====== LISTED RECORDS ======

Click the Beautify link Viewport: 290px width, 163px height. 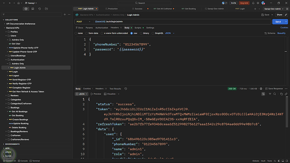tap(281, 33)
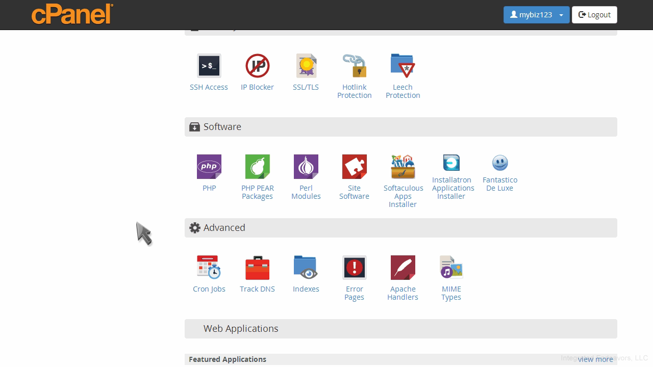Screen dimensions: 653x367
Task: Open the Perl Modules icon
Action: (x=306, y=167)
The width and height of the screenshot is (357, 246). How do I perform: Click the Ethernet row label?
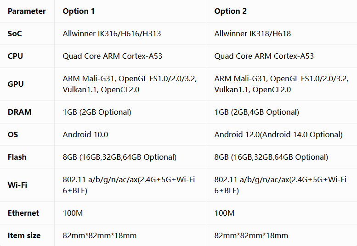[x=23, y=213]
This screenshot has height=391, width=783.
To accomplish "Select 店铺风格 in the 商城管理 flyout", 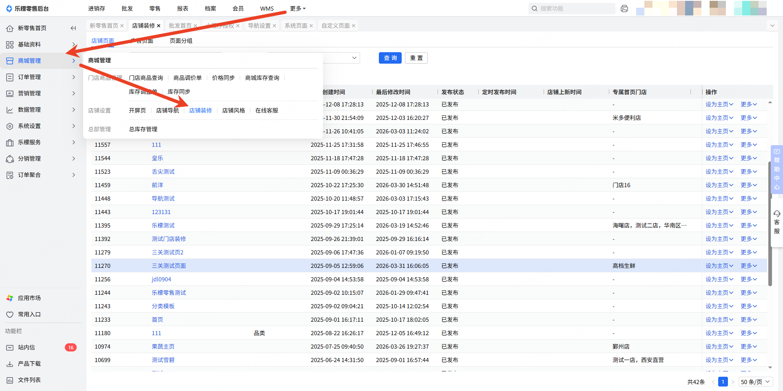I will point(233,110).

======

### EXERCISE GOAL
Pick out each line of the entries above that contains the word "screenshot", and copy those lines.

### SOLUTION TO THE EXERCISE
The width and height of the screenshot is (357, 246). How do I perform: Click the Ethernet row label?
This screenshot has height=391, width=783.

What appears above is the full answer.